Myth: All cataracts should be removed
Fact: You may not need surgery if you still see well.
If your ophthalmologist finds a cataract during your eye exam, you don’t necessarily need to have surgery. Cataracts develop over many years. As long as you still see well, you can delay surgery or may never need it.
Myth: Cataracts are inevitable
Fact: Practicing good habits protects your eyes.
While good habits won’t reverse or prevent cataracts, they can preserve the health of your lens. The sun’s UVA and UVB rays damage your lens, just like they damage your skin, so protect your eyes with the shade of a hat and UV-protective sunglasses when you’re outdoors.
A healthy diet with plenty of fresh vegetables and fruits improves your eye health and your overall health. Smoking and drinking to excess dry your skin and eyes, making you more susceptible to developing cataracts. Be sure to get a dilated eye exam every two years when you’re over 60, so cataracts and other potential eye problems can be identified as early as possible.
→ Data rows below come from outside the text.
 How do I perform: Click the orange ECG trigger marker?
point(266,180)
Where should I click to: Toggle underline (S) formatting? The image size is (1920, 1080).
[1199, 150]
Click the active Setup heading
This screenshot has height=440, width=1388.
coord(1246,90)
Call us anytime you experience symptoms such as:
- Blurred or foggy vision
- Double vision
- Seeing halos around objects
- Changes in color vision
- Problems with glare and bright lights
- Trouble seeing at night
- Needing more light to read or do other kinds of work
- Needing to change eyeglass or contact lens prescriptions frequently
You may need cataract surgery if your vision problems make it hard for you to get through your daily tasks.